You may have been scrolling through Instagram recently and come across a video of a friend pouring ice water on their head. For those of us who were on social media around 2014, this challenge is nothing new and just a reinvention.
According to the BBC, the ice bucket challenge started in 2014 as a way to spread awareness about ALS, a form of Motor Neurone Disease.
It came back in March 2025 after being launched on Instagram by the Mental Illness Needs Discussion (MIND) club at the University of South Carolina (USC). According to NBC News, USC junior Wade Jefferson started MIND after two of his friends died by suicide.
While participating in the challenge is a good effort, many are asking if social media challenges really help spread awareness at all.

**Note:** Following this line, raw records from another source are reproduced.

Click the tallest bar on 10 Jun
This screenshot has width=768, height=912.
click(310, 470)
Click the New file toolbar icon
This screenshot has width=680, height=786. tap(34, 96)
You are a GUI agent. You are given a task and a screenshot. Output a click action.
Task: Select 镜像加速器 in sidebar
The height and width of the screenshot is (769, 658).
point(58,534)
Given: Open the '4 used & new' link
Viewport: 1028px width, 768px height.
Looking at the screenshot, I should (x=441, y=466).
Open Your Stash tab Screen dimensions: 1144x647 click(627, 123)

According to Parents, most teenagers, especially younger ones, have no idea why they are actually participating in the challenge. To many kids, it is just something fun that their friends nominated them to do.
Also, social media challenges limit the movement to those who have access to these platforms. Someone who doesn’t have Instagram cannot spread awareness the same way.
Pew Research Center states that most Americans believe that social media can help build movements, but that it is easier to lose sight of what the goal actually is.
In regard to this specific challenge, there is also controversy surrounding its rebranding from the ALS cause to the mental health cause.
In an interview with Today, Brooke Eby, a TikTok personality with ALS, said, “I think to do the exact same style of fundraiser without any mention of ALS, where people like me who are actively dying from this disease with no hope, the concern is that by rebranding the Ice Bucket Challenge about any other cause will erase the one time that ALS was a household name.”
While the effort is worthwhile, the USC mental health movement may not be progressing like the founders intended.